This study first showed the efficacy of surveillance culture in detecting the causative bacteria of VAP in neonates. In adult patients, surveillance culture is considered important [2]. In several studies on adult VAP cases in the intensive care unit (ICU), surveillance culture of TA samples was found to be effective in identifying causative bacteria, with a concordance rate of up to 35–85% [2], and the efficacy of this method is still investigated.
Michel et al. reported that the sensitivity of identifying causative bacteria using TA samples every 72–96 h was 83% [5]. According to a systematic review by Brusselaer et al., the sensitivity and specificity of surveillance culture using lower respiratory tract specimens were 75% and 92%, respectively. Hence, it has a high accuracy in assessing the causative bacteria of VAP [6]. Conversely, Carlos et al. compared two groups receiving VAP treatment: one treated according to the results of surveillance culture using TA samples and the other treated according to treatment guidelines [7]. The treatment efficacy rates were 77.4% in the surveillance culture group and 97.9% in the guideline treatment group. These results showed that whether surveillance culture is effective in evaluating the causative bacteria of adult VAP is controversial. Ichikawa et al. have reported the efficacy of surveillance culture for late-onset bacterial infection among neonates [8]. However, of 23 episodes, only three involved pneumonia, and the efficiency of surveillance culture in VAP was unclear.
Based on the concordance rate of surveillance culture and causative bacteria in our study, when the collection time of specimens was closer to the onset of VAP, the concordance rate was higher. Furthermore, tracheal secretion was more likely to match with the causative bacteria than the NC culture. However, neither of the two had significant differences. Regarding the appropriate sample collection time, Delclaux et al. have reported that in 16 of 24 VAP adult cases, the same causative bacteria produced colony in tracheal tubes 2–6 days prior to the event [9]. Based on meta-analysis results of adult VAP cases, surveillance culture performed close to the onset of VAP had higher sensitivity and specificity in identifying the causative bacteria of VAP than surveillance culture performed earlier. Hence, when the samples were collected close to the onset, the concordance rate might be higher [6]. However, Boots et al. have shown that even surveillance culture using TA samples collected a day before the onset of VAP could yield negative results; therefore, samples should be collected at the time of onset [10].

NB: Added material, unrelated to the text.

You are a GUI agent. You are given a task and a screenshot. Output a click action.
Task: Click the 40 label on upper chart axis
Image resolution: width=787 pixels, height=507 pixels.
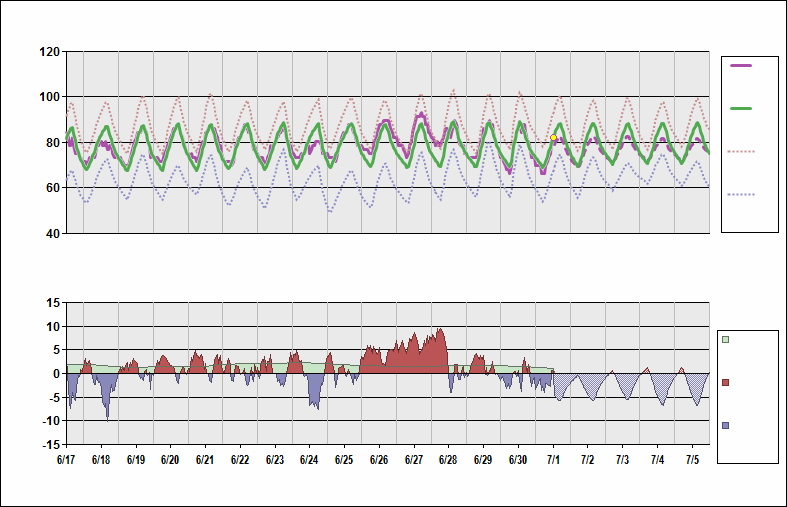51,233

In our hospital, bacterial culture results are available 4 days after sample submission. The concordance rate of clinically available TA from 4–10 days prior to the onset of VAP and the causative bacteria of VAP was 56%. This indicates a high rate of failure in the evaluation of causative bacteria based on surveillance culture alone. Katayama et al. have reported that Gram staining at the onset of VAP was effective in identifying the causative bacteria of VAP in the NICU [3]. In our study, the concordance rate of Gram staining and the causative bacteria was as high as 91%, thereby confirming the efficacy of the additional use of Gram staining. Notably, Gram staining does not reveal the bacterial species, even if it is positive or negative or a bacillus or coccus. Moreover, it cannot identify whether it is multidrug resistant. Thus, concurrently performing surveillance culture and Gram staining can lead to a more precise identification of the causative bacteria. Therefore, we assessed the causative bacteria using combined Gram staining and surveillance culture of TA collected on the day of VAP onset. We considered surveillance culture as an indicator of causative bacteria identification only if the color of the stained bacteria (positive or negative) and the shape (bacillus or coccus) were similar those in the surveillance culture collected 4–10 days prior to the onset of VAP. This shows the advantage of using an early approach against drug-resistant bacteria.

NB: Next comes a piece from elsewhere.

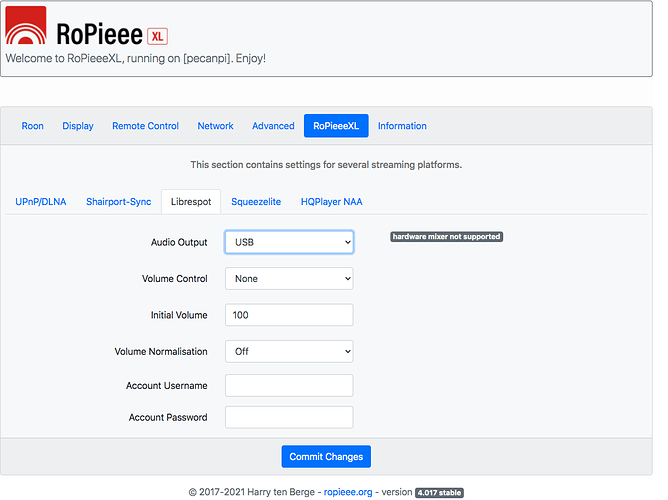
Task: Open the Volume Normalisation dropdown
Action: [289, 351]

In our hospital, MRSA and Pseudomonas aeruginosa were the drug-resistant causative bacteria of VAP. Similarly, the sensitivity and specificity of surveillance culture in VAP caused by MRSA in the adult ICU were 70% and 92%, respectively. This result indicated that surveillance culture is effective [11]. If these resistant bacteria are detected on surveillance culture, broad-spectrum antibiotics should be considered.
The current study had some limitations. First, the small sample size was small, and it had a retrospective design. Second, the conditions of resistant bacteria could differ between facilities; therefore, data on MRSA and Pseudomonas aeruginosa could be influenced by different conditions.
The concurrent use of surveillance culture and Gram staining may be effective in identifying causative bacteria in VAP. However, prospective, randomized studies on the outcome of initial antibiotic therapy, rather than broad-spectrum antibiotics, based on the result of both surveillance culture and Gram staining should be conducted to provide more insight regarding the appropriate treatment for VAP in neonates.